Abstract. We evaluate black carbon (BC) model predictions from the AeroCom model intercomparison project by considering the diversity among year 2000 model simulations and comparing model predictions with available measurements. These model-measurement intercomparisons include BC surface and aircraft concentrations, aerosol absorption optical depth (AAOD) from AERONET and Ozone Monitoring Instrument (OMI) retrievals and BC column estimations based on AERONET. In regions other than Asia, most models are biased high compared to surface concentration measurements.

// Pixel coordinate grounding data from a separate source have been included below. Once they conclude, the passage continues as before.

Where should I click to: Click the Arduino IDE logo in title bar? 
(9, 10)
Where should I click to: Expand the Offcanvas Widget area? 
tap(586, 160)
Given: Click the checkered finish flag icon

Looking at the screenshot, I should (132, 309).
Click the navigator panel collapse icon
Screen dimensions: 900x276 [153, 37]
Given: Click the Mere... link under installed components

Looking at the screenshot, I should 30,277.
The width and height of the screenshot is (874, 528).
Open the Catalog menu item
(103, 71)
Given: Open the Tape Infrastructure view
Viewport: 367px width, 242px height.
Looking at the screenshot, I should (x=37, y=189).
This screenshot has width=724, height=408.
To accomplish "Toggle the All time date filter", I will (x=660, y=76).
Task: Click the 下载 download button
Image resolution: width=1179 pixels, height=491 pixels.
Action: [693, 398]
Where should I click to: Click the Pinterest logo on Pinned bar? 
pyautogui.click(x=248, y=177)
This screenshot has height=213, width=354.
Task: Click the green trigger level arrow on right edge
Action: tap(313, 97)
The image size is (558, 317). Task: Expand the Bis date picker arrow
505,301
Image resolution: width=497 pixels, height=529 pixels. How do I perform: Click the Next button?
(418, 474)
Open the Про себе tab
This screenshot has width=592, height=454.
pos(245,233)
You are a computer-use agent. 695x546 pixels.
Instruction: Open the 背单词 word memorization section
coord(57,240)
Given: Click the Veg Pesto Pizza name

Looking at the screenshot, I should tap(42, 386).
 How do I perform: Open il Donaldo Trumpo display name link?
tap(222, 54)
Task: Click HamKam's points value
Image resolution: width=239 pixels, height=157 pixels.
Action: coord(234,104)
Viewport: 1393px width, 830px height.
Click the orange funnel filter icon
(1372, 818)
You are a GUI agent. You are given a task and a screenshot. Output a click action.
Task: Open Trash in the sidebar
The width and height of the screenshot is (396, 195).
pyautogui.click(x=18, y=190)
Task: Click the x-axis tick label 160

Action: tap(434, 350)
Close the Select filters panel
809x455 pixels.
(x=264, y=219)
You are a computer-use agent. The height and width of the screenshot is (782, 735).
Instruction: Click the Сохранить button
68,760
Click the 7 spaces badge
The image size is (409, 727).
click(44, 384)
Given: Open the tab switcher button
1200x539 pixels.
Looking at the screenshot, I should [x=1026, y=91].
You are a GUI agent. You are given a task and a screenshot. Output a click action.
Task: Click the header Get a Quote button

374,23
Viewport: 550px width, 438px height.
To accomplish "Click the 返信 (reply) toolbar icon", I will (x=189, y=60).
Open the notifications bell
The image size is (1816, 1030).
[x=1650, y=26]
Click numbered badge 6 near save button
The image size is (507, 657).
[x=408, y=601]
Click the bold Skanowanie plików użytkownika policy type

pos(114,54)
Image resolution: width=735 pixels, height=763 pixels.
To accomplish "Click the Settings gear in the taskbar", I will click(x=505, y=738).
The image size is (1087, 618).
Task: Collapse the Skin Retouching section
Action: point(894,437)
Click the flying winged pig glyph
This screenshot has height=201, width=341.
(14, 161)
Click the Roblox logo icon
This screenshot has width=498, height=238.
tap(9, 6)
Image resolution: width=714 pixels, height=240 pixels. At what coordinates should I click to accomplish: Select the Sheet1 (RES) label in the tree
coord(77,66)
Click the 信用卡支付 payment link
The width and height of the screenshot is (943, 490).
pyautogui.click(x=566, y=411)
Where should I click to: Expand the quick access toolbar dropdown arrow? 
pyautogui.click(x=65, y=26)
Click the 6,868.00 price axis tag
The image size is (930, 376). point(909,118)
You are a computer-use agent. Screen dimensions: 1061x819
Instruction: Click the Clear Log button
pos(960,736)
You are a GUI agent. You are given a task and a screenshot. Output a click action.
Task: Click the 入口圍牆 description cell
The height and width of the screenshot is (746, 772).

However compared with (column) AAOD or BC burden retreivals, the models are generally biased low. The average ratio of model to retrieved AAOD is less than 0.7 in South American and 0.6 in African biomass burning regions; both of these regions lack surface concentration measurements. In Asia the average model to observed ratio is 0.6 for AAOD and 0.5 for BC surface concentrations. Compared with aircraft measurements over the Americas at latitudes between 0 and 50 N, the average model is a factor of 10 larger than observed, and most models exceed the measured BC standard deviation in the mid to upper troposphere. At higher latitudes the average model to aircraft BC is 0.6 and underestimates the observed BC loading in the lower and middle troposphere associated with springtime Arctic haze. Low model bias for AAOD but overestimation of surface and upper atmospheric BC concentrations at lower latitudes suggests that most models are underestimating BC absorption and should improve estimates for refractive index, particle size, and optical effects of BC coating. Retrieval uncertainties and/or differences with model diagnostic treatment may also contribute to the model-measurement disparity. Largest AeroCom model diversity occurred in northern Eurasia and the remote Arctic, regions influenced by anthropogenic sources. Changing emissions, aging, removal, or optical properties within a single model generated a smaller change in model predictions than the range represented by the full set of AeroCom models. Upper tropospheric concentrations of BC mass from the aircraft measurements are suggested to provide a unique new benchmark to test scavenging and vertical dispersion of BC in global models.

Citation: Koch, D., Schulz, M., Kinne, S., Bond, T. C., Balkanski, Y., Bauer, S., Berntsen, T., Boucher, O., Chin, M., Clarke, A., De Luca, N., Dentener, F., Diehl, T., Dubovik, O., Easter, R., Fahey, D. W., Feichter, J., Fillmore, D., Freitag, S., Ghan, S., Ginoux, P., Gong, S., Horowitz, L., Iversen, T., Kirkevåg, A., Klimont, Z., Kondo, Y., Krol, M., Liu, X., McNaughton, C., Miller, R., Montanaro, V., Moteki, N., Myhre, G., Penner, J. E., Perlwitz, Ja., Pitari, G., Reddy, S., Sahu, L., Sakamoto, H., Schuster, G., Schwarz, J. P., Seland, Ø., Spackman, J. R., Stier, P., Takegawa, N., Takemura, T., Textor, C., van Aardenne, J. A., and Zhao, Y.: Evaluation of black carbon estimations in global aerosol models, Atmos. Chem. Phys. Discuss., 9, 15769-15825, doi:10.5194/acpd-9-15769-2009, 2009.